The dinner ends around 11pm, which is far too late to get a train back to Malvern. And there is no way I’m driving anywhere after drinking the college port. So the only realistic choice is to get a hotel room for the night in Oxford. The Randolph Hotel is the closest to college, but is very overpriced (and the standard rooms are tiny) so that’s not really an option – I totally object to feeling ripped off.  In recent years, Chris has come to Oxford with me, and we’ve booked a room in a hotel a bit further out of town (and therefore at a much more reasonable price). He would do his own thing while I was living it up at the dinner, meet me in the college lodge at 11pm with a pair of comfy shoes for me to change into, and walk me back to the hotel. Then we would spend the following day (invariably a Saturday) mooching around Oxford.

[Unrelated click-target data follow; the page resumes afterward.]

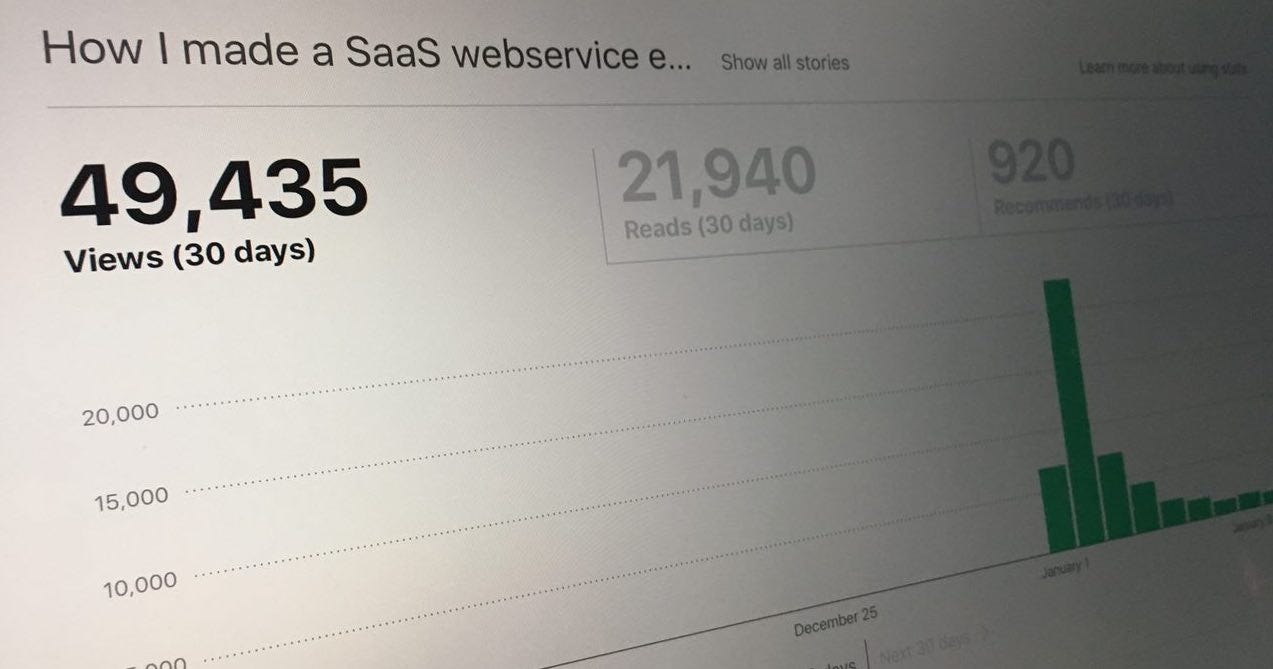The width and height of the screenshot is (1273, 669).
Task: Select the first green bar left of the peak
Action: click(x=1056, y=509)
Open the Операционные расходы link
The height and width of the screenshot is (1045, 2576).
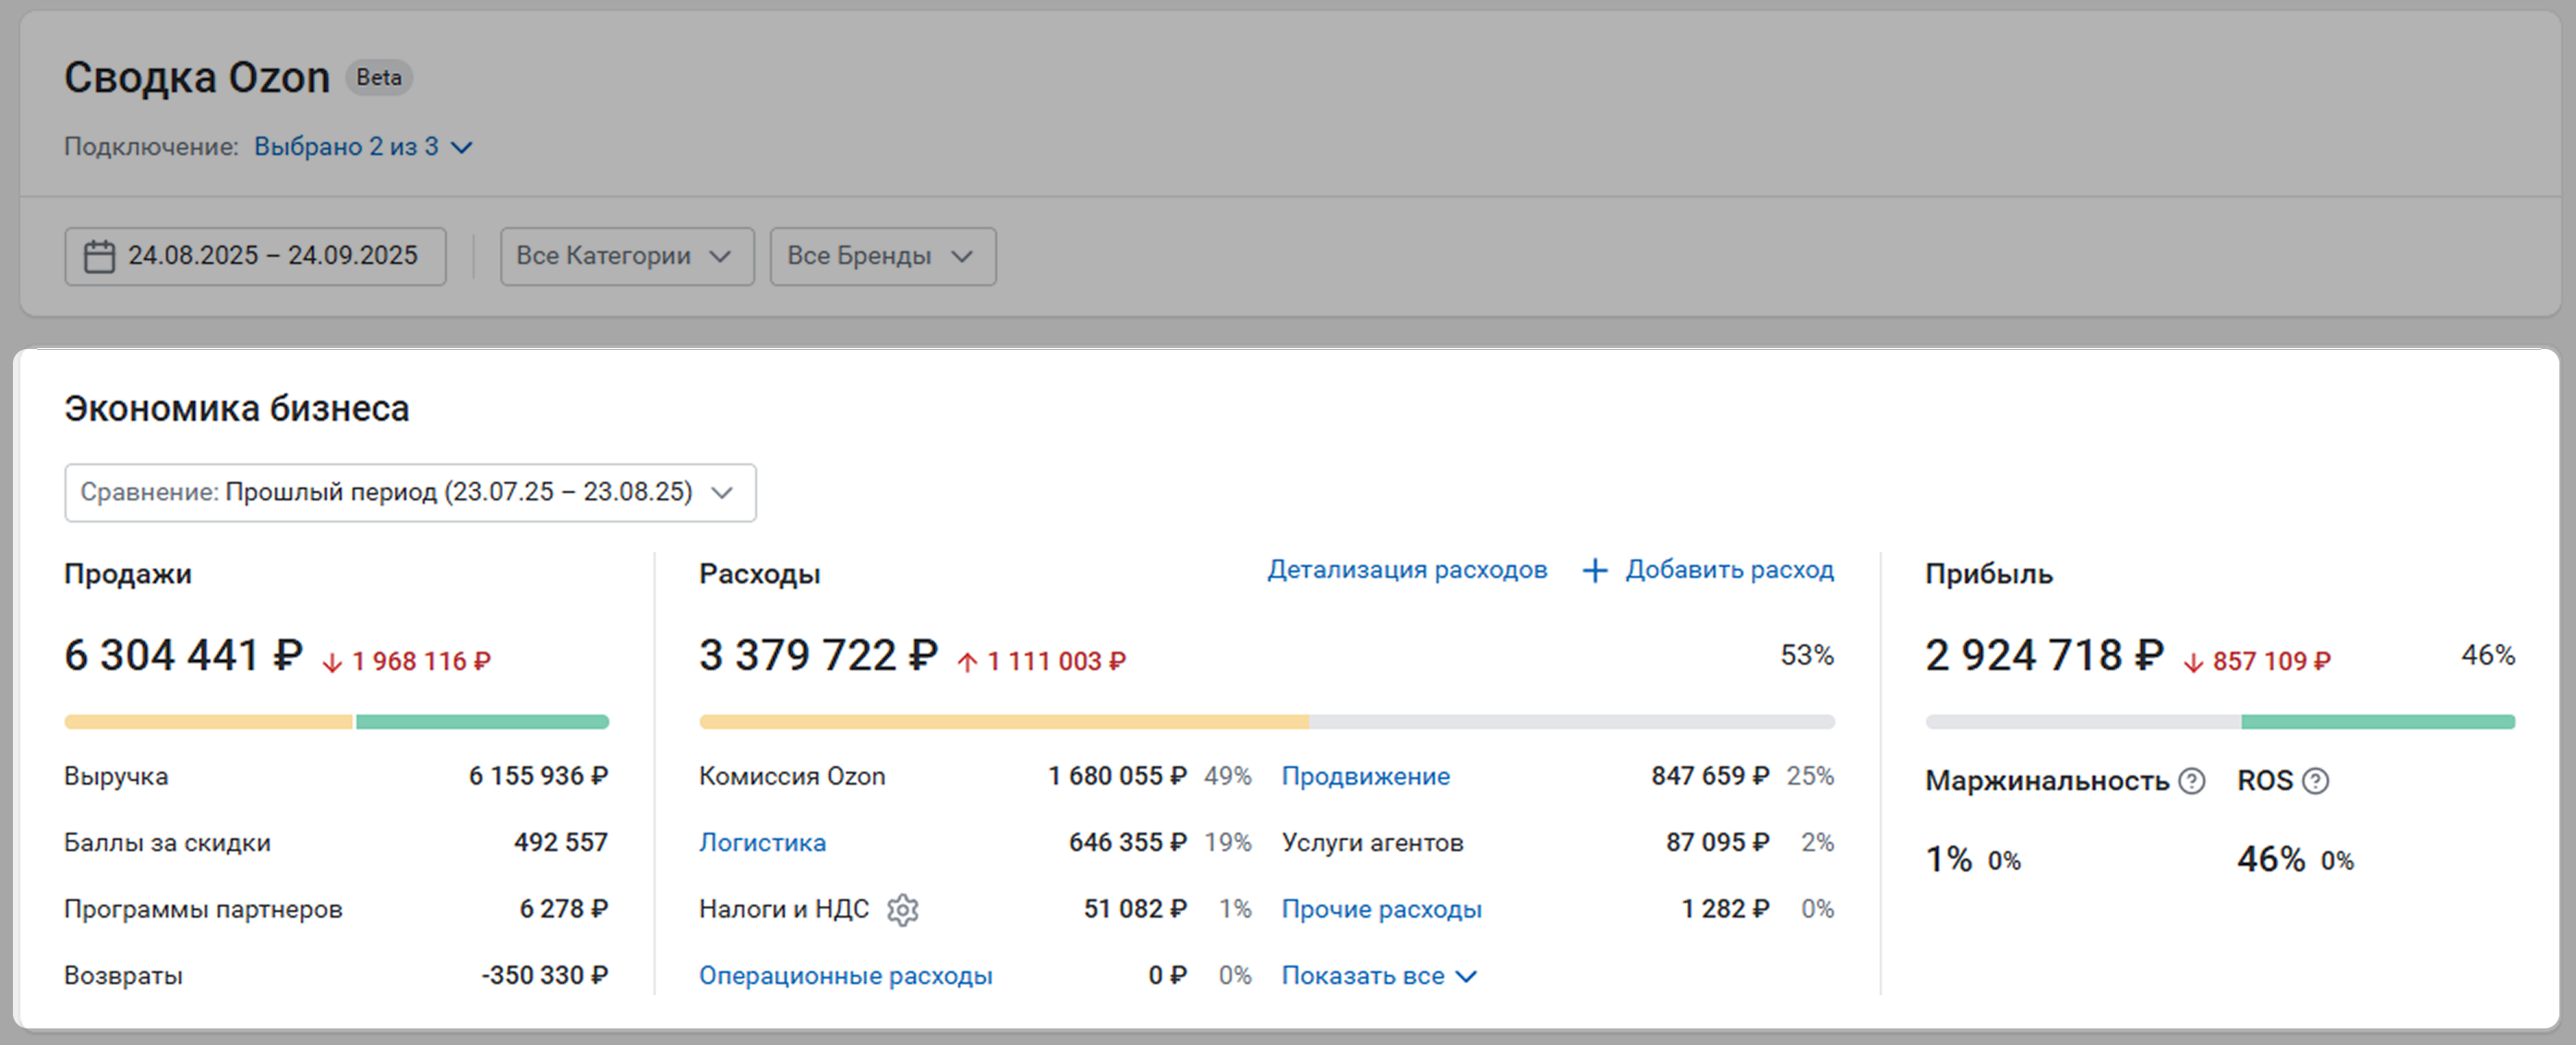click(x=845, y=976)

So this year, I had a dilemma. Where could I find that was reasonably priced, and in the centre of Oxford within a short, safe walk stagger of college? I was very pleased when I found a hotel in George Street, less than five minutes walk from college, and for only £69 B&B. Perhaps I should have checked Trip-advisor more carefully – it turned out to be above a sports bar, next to the bus station! I walked round it twice before deciding that I had the address right, and this had to be it.  Sports bars are really not my thing at all!  But my room turned out to be large, clean, and perfectly adequately furnished. And fortunately I was given a key to a (rather dingy) side entrance, which meant that I didn’t have to go in and out through the bar. The room was very noisy though – it overlooked the bus station, and was directly above the bar which was pumping out loud music. I was very pleased that I keep an emergency pair of ear-plugs in my sponge bag for when I’m travelling!

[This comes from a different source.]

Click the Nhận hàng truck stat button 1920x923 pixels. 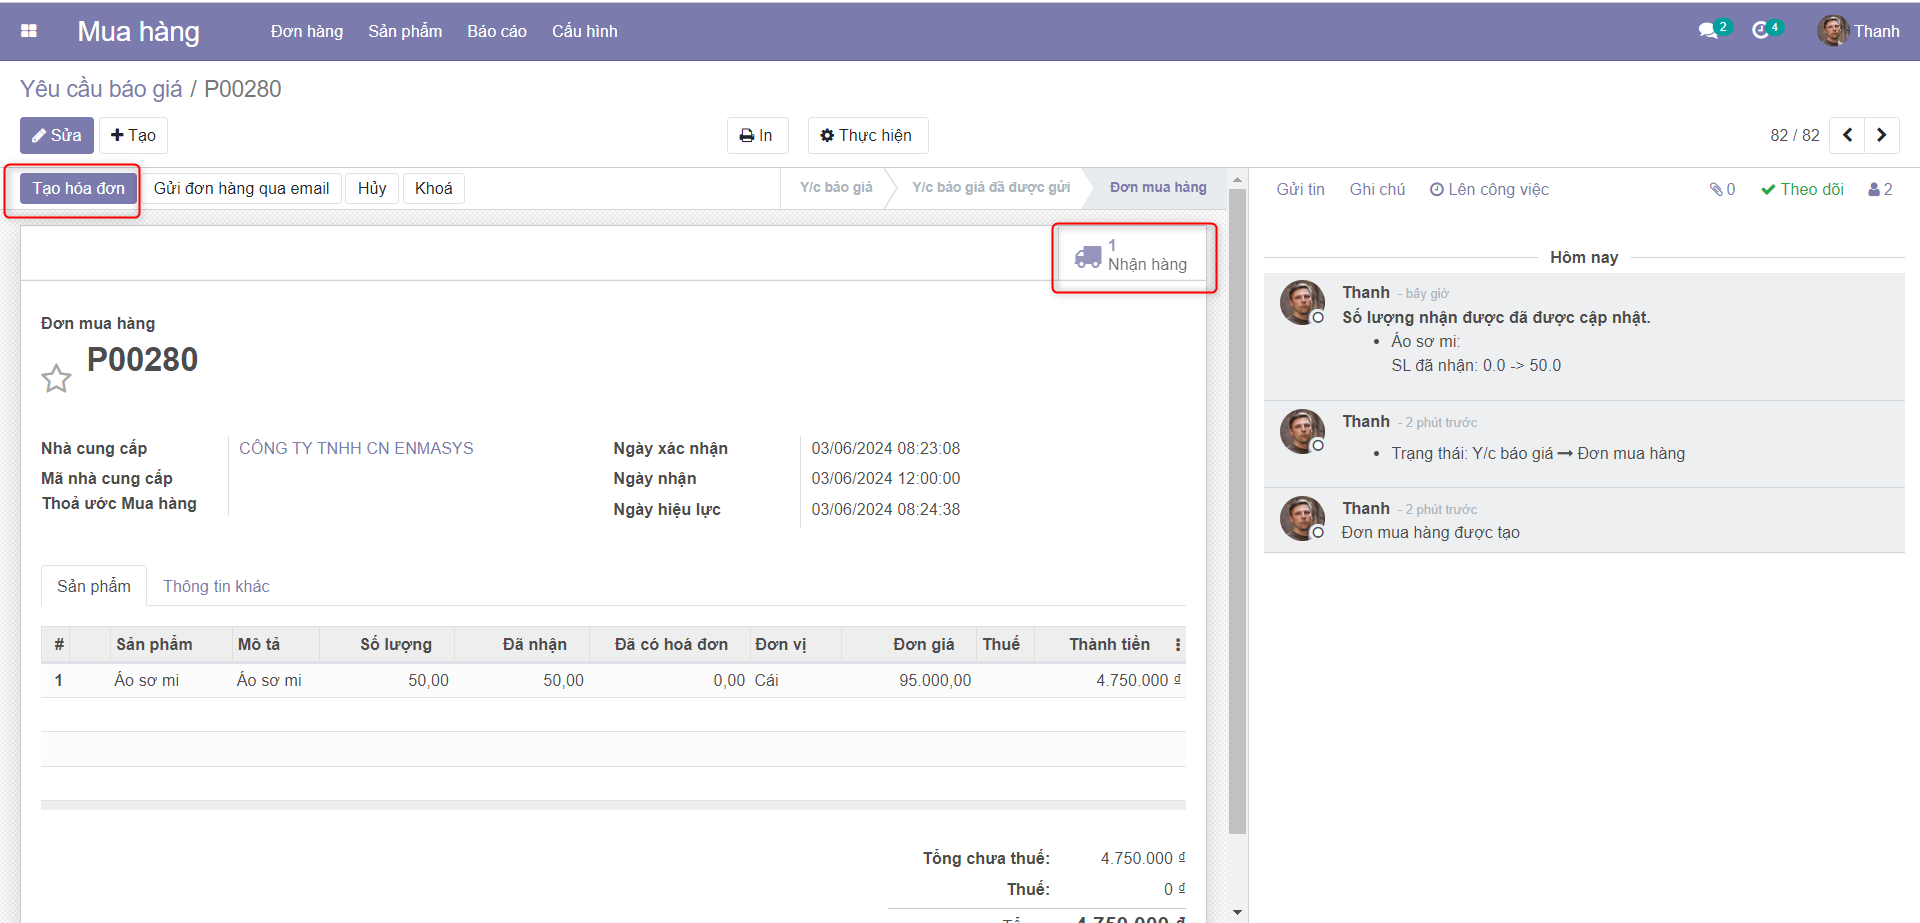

On Saturday, I had bought myself a ticket to an superb exhibition, From Heracles to Alexander,  at the Ashmolean museum. It was full of grave goods from some ancient Macedonian royal tombs, including those of the father and son of Alexander the Great – absolutely stunning gold and silver work, as well as plenty of other fascinating artefacts.

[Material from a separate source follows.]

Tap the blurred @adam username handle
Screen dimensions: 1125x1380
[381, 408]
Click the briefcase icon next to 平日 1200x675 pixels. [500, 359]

I think my favourite piece was the oak-leaved diadem, shown on the right above, which is made of very fine gold-leaf. There are tiny golden acorns embedded amongst the leaves, on gold wires so fine that the acorns would dance in the slightest breeze. It was found in the grave of a 17-year old royal youth, suspected to be a son of Alexander the Great.

Christopher would have just loved the exhibition, and the subsequent Greek-themed lunch I had in the museum restaurant before catching the train home.